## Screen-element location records
*-*-*
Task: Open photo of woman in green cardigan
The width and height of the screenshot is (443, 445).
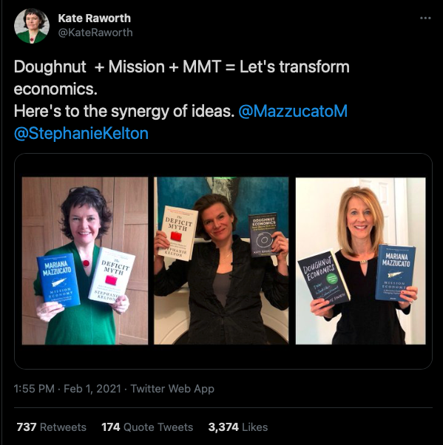Action: point(85,261)
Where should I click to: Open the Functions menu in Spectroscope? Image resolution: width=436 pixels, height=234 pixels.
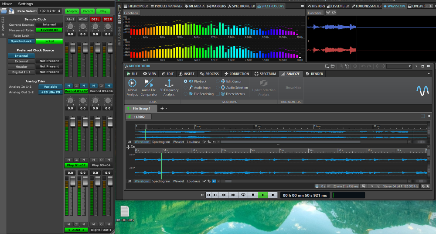point(131,13)
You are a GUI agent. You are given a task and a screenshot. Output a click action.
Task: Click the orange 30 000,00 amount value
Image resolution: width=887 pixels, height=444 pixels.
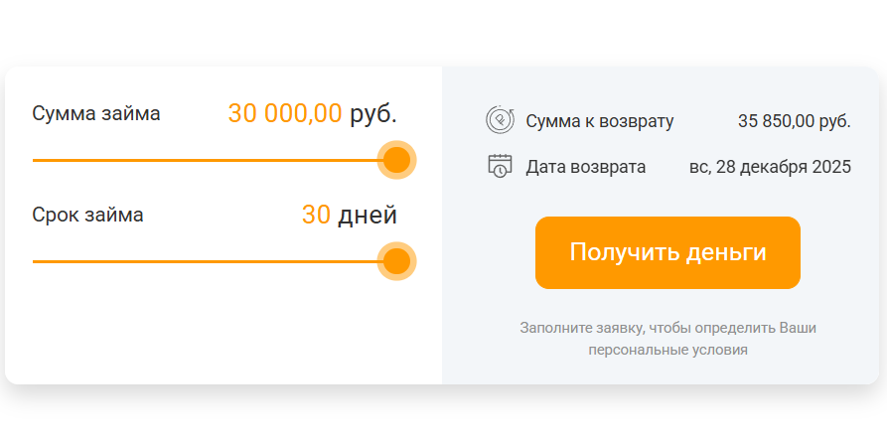(285, 113)
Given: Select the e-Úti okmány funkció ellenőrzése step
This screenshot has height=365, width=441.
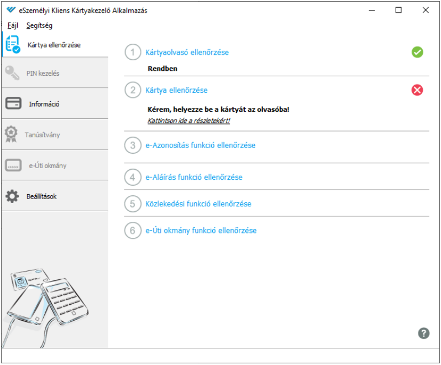Looking at the screenshot, I should 201,231.
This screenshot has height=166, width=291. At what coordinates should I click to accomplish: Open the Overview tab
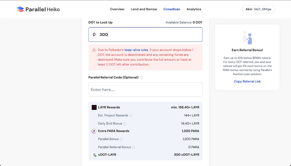pyautogui.click(x=117, y=9)
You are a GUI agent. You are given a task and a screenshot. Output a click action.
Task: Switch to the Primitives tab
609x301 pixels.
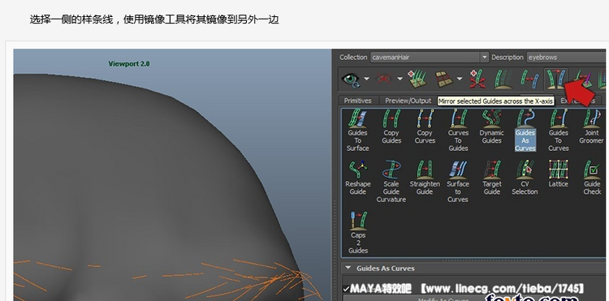click(x=358, y=101)
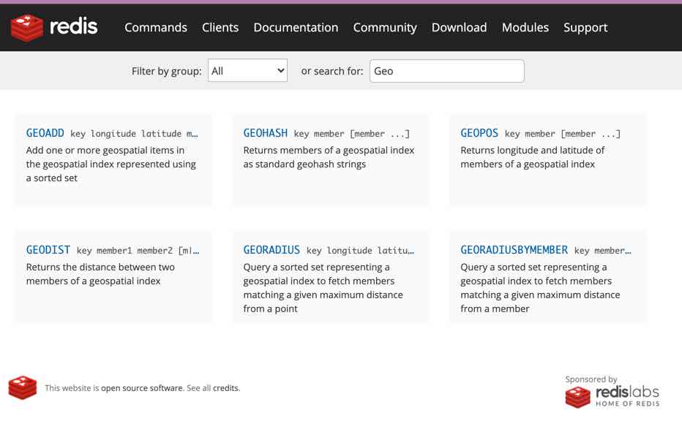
*-*-*
## TASK DIRECTIONS
Pull out every line in the items above that contains the word "This", copying each one in full.

## CORRECT OUTPUT
This screenshot has height=365, width=441.
This screenshot has height=166, width=291. At what coordinates should I click to accomplish: Open the Overview tab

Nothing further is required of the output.